#### [Aim of the task]
Start with the first line of the data and end with the line that holds "Expand the UCMDB Browser folder"; write out each one exactly.

Excerpts from a dataset:
---------------
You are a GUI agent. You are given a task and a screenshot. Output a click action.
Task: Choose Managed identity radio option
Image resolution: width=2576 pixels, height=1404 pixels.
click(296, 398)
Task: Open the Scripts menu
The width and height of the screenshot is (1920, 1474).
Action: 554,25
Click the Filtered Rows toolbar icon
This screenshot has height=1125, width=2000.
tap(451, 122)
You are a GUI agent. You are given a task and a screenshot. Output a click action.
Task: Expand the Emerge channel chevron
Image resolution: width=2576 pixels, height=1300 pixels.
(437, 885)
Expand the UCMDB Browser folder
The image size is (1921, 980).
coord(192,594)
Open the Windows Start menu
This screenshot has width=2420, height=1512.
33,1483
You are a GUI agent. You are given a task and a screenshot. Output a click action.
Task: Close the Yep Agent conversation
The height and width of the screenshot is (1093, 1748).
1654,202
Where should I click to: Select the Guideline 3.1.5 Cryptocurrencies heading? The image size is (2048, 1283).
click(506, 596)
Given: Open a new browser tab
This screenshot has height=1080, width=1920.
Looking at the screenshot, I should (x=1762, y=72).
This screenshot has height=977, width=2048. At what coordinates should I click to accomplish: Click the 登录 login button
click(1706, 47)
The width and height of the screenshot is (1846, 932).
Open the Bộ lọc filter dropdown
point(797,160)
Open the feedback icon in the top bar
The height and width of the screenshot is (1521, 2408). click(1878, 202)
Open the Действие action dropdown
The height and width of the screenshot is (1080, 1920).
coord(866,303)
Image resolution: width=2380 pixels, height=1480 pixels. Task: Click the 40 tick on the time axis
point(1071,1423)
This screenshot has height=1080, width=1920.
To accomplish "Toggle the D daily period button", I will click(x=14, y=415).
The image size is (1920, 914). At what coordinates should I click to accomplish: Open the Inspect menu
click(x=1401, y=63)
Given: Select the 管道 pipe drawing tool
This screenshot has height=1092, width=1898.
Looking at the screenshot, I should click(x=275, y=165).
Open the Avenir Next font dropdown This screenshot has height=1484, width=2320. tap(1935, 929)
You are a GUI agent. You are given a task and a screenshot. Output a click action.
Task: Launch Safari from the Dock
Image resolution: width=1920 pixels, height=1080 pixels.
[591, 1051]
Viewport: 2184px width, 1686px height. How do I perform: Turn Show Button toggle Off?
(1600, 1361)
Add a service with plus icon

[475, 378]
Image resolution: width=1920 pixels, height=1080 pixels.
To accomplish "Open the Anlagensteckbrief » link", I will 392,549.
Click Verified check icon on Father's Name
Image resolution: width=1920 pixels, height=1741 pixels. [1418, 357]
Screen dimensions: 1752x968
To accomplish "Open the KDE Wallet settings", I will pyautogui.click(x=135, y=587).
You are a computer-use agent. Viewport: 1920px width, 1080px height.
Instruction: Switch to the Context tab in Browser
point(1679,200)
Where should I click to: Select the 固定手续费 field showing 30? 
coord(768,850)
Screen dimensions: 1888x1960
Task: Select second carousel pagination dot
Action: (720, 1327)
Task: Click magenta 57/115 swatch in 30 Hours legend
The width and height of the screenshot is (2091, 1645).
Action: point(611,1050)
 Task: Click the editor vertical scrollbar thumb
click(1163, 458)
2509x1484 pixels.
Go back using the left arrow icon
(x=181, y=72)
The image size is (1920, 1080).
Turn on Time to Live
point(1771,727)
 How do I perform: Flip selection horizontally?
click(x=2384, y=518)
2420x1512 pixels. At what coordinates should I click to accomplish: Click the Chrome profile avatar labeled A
---------------
#### [Solution]
You are a GUI agent. You are given a task and a screenshot. Output a click action.
Task: Choose Managed identity radio option
Image resolution: width=2576 pixels, height=1404 pixels.
click(296, 398)
Task: Open the Scripts menu
The width and height of the screenshot is (1920, 1474).
Action: 554,25
Click the Filtered Rows toolbar icon
This screenshot has height=1125, width=2000.
tap(451, 122)
You are a GUI agent. You are given a task and a screenshot. Output a click action.
Task: Expand the Emerge channel chevron
Image resolution: width=2576 pixels, height=1300 pixels.
(437, 885)
Expand the UCMDB Browser folder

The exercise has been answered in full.